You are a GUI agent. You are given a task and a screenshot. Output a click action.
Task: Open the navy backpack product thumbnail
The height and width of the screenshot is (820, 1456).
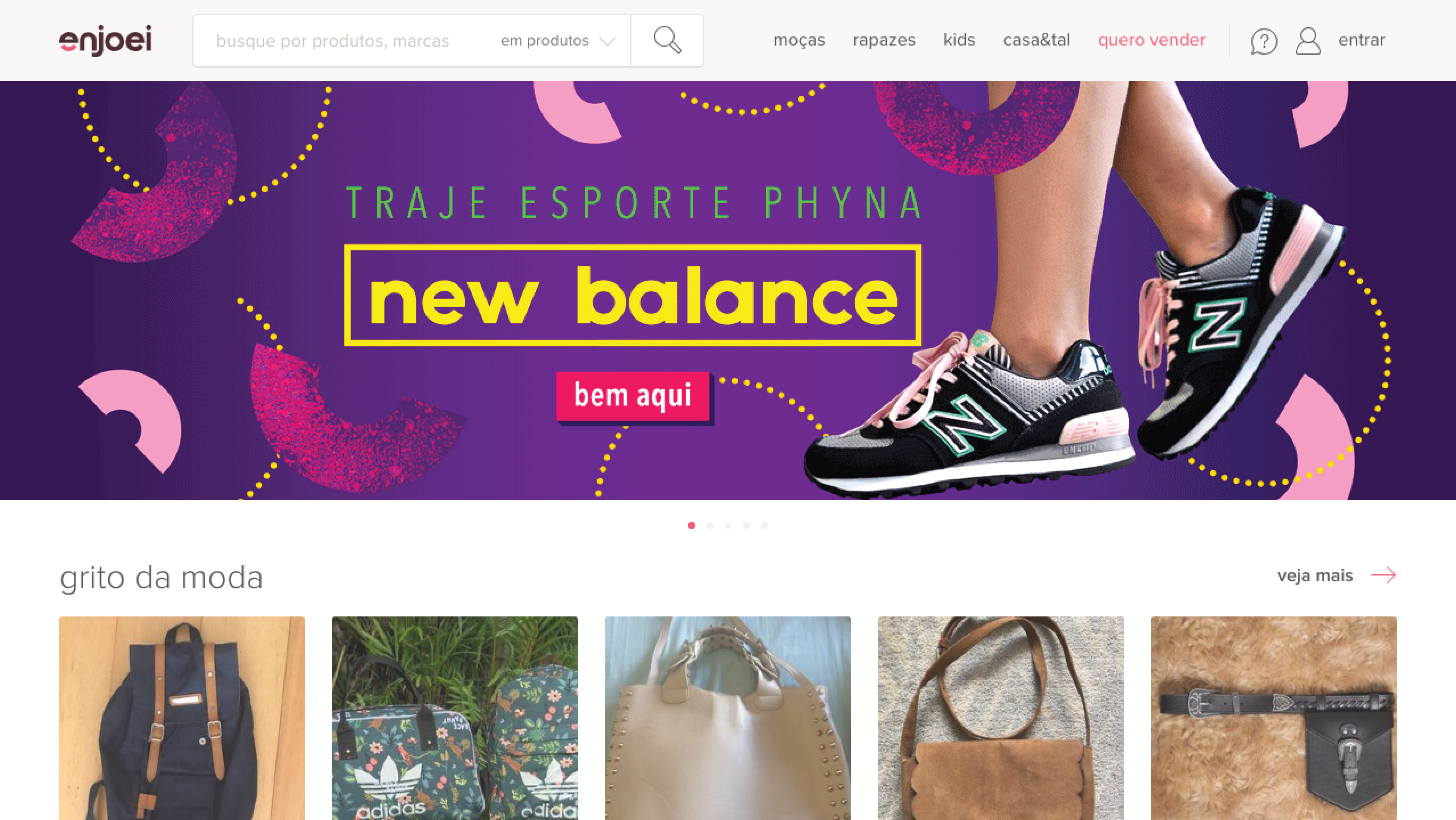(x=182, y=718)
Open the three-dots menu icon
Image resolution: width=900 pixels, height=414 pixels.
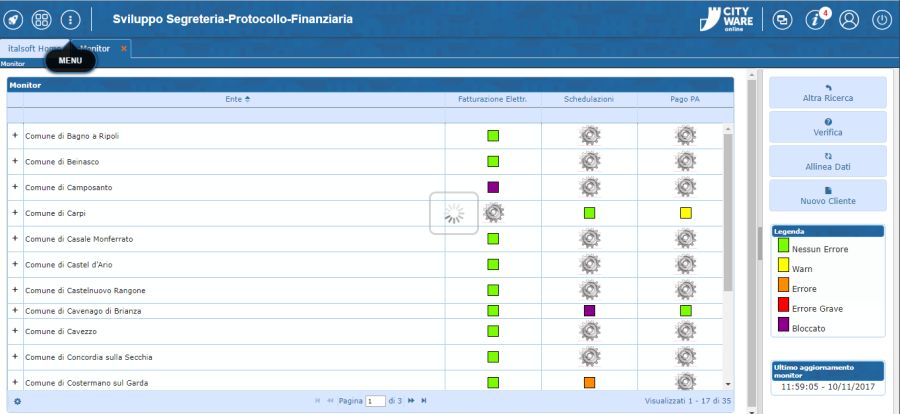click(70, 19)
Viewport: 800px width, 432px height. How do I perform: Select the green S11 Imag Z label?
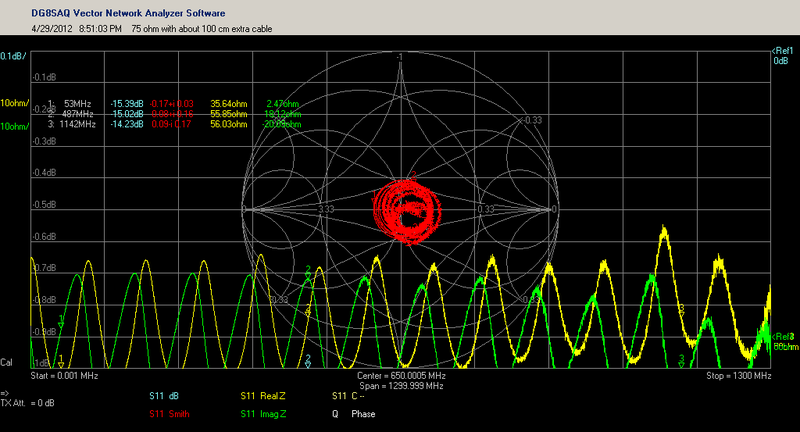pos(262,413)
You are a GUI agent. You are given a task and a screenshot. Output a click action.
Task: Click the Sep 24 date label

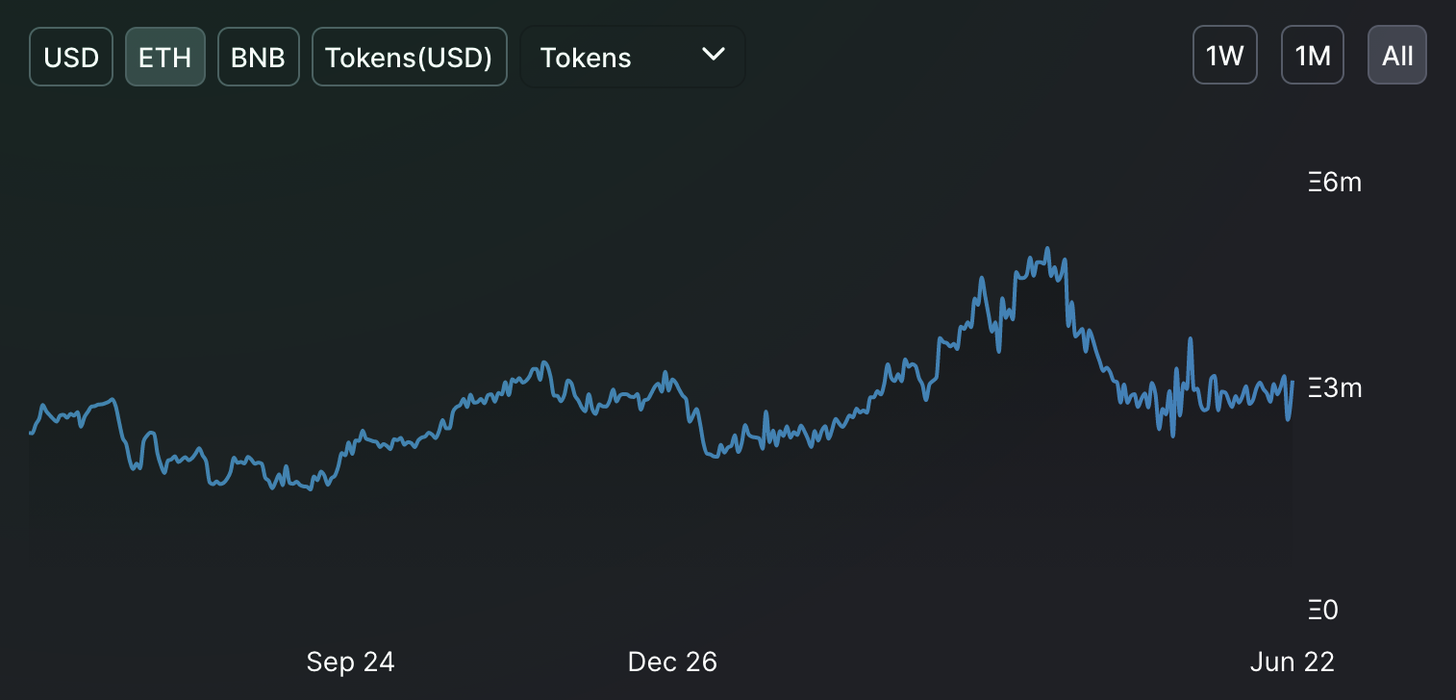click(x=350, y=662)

---

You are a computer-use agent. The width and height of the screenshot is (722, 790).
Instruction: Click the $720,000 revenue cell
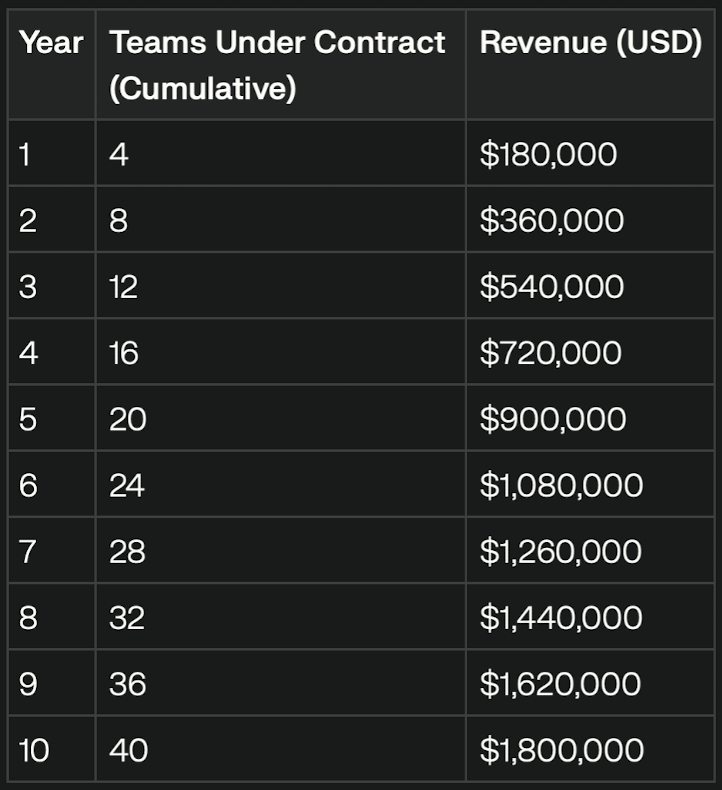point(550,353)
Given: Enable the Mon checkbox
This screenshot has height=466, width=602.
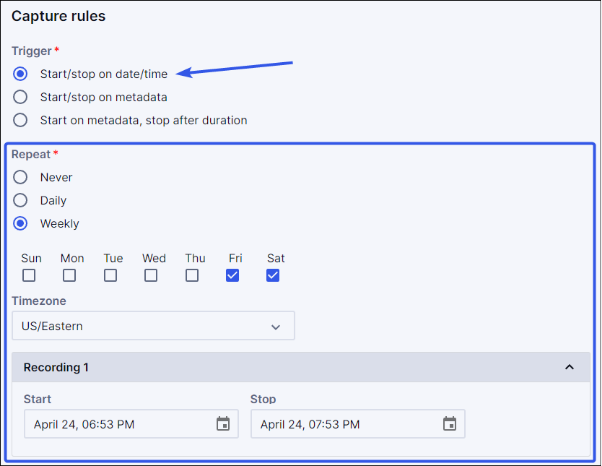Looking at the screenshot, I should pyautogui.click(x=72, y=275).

---

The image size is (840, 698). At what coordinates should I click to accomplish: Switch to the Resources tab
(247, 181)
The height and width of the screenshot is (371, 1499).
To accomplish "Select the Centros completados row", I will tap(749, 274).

- Task
Show the lines of the entries that include the string "Open", copying each in full.

- Reply
Task: Open the navy backpack product thumbnail
Open the three-dots menu icon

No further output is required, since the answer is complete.